With that said, however, ISLAND OF GLASS (and the rest of the Guardians trilogy) felt just a little TOO familiar for my taste. Normally her trilogies have been my faves in the past, but the Guardians trilogy felt very much like a more Greek Islands focused re-hashing of the Circle trilogy which she just finished up in 2006, with details matching up super closely on everything from the ancient female antagonist who grows uglier/older when she’s attacked so she drinks blood to heal and has the power to darken the sun so her minions can attack (I mean SERIOUSLY way too similar here), to the journey between worlds, to everyone ending up in an estate in Ireland, to the mix of almost every paranormal main character every in an immortal warrior (vampire in Circle trilogy), happy go lucky mermaid shifter (happy go lucky male shifter in Circle trilogy), badass female warrior/werewolf (vampire hunter in Circle trilogy), and mage/sorcerer character who pairs with the seer/witch character (same as in Circle).

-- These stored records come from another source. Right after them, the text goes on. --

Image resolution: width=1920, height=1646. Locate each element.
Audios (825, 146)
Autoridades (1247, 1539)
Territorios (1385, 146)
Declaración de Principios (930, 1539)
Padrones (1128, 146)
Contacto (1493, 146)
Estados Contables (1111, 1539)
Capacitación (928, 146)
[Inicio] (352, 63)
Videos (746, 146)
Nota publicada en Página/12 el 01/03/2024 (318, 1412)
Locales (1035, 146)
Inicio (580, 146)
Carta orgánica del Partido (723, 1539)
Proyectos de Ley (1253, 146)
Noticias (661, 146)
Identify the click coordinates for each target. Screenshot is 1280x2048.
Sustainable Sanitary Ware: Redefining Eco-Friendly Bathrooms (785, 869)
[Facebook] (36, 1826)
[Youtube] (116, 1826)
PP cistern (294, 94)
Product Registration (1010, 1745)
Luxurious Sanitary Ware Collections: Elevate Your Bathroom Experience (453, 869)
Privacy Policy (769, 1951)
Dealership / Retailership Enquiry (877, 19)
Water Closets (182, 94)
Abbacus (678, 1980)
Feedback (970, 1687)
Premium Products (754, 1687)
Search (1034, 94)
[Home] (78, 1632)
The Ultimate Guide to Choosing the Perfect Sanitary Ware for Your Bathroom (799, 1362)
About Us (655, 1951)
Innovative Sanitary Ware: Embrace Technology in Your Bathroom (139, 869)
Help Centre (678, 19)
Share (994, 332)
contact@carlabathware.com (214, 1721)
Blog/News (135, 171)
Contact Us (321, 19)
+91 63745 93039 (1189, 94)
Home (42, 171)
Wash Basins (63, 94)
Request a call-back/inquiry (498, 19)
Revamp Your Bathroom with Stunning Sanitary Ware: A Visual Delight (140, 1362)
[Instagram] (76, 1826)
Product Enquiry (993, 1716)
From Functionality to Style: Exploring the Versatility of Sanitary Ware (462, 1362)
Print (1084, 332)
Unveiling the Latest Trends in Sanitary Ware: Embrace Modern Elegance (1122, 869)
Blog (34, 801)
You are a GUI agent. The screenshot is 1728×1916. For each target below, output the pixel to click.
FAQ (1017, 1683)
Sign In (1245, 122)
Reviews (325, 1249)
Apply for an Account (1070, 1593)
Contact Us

One of the goddesses even explains this in the third book in one of the most meta parts of a romance novel that I think I’ve ever read. The quote is something along the lines of “You wondered why you are all so different. Why not all sorcerers or all warriors, but it was because of balance,” which, considering Nora managed to keep her earlier trilogies pretty darned balanced while keeping to one central paranormal theme, ended up reading more like the author taking a moment to respond to complaints about this issue that were brought up in reviews of the first book of the series. Regardless, it doesn’t strike me as balanced: it strikes me as cluttered and far too similar to the Circle trilogy.
Hell, even some of the “twists/rewards” in the end were again solved in almost identical ways to the way they were in the Circle books, and at times it even felt like the sentences/paragraphs of those reveals/romances had almost been pulled directly from the earlier trilogy with just the names and appearances shifted slightly. It kept me from feeling any of the usual enjoyment or wonder about what might come next in the story. Yes, her books might be formulaic, but they were never repetitive if that makes sense, and that’s how this one felt.
Also, though this is possibly just a pet peeve of mine, the mythology in this is pulled from half a dozen places with multiple moon goddesses from various pantheons tossed together into one fantasy lore that didn’t really feel coherently like any one world: Arianrhond (Celtic), Celene (Greek & misspelled from “Selene”), and Luna (Roman). Again, “cluttered” is the word that comes to mind, and that’s just sad to have to use to describe a book/series by an author I usually love.
So yeah, over all this book was a disappointing end to a disappointing series. I really hope she pays attention to the reviews to this (and the Circle for that matter) and dials down the mass of fantasy elements for whatever her next trilogy ends up being. I miss the focus that The Seven, Key of Light, and Three Sisters Island trilogies had.